■ What you have to do ■
Update the records below by replacing "GUI agent" with "interface agent" and leaving everything else unchanged. Leave the pictures out of your answer.

** Start of Records supplied **

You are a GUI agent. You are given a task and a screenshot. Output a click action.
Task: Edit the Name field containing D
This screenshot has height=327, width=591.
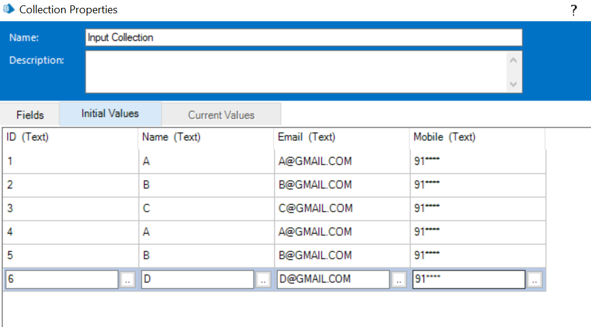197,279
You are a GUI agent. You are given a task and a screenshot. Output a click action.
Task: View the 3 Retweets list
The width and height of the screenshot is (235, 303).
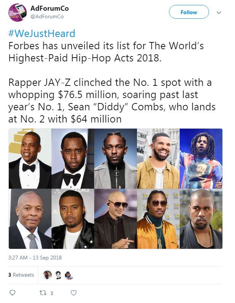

** End of Records supplied **

■ Final answer ■
You are a interface agent. You are given a task and a screenshot. Output a click action.
Task: Edit the Name field containing D
This screenshot has height=327, width=591.
197,279
You are a interface agent. You are given a task and a screenshot. Output a click action.
Task: View the 3 Retweets list
The width and height of the screenshot is (235, 303).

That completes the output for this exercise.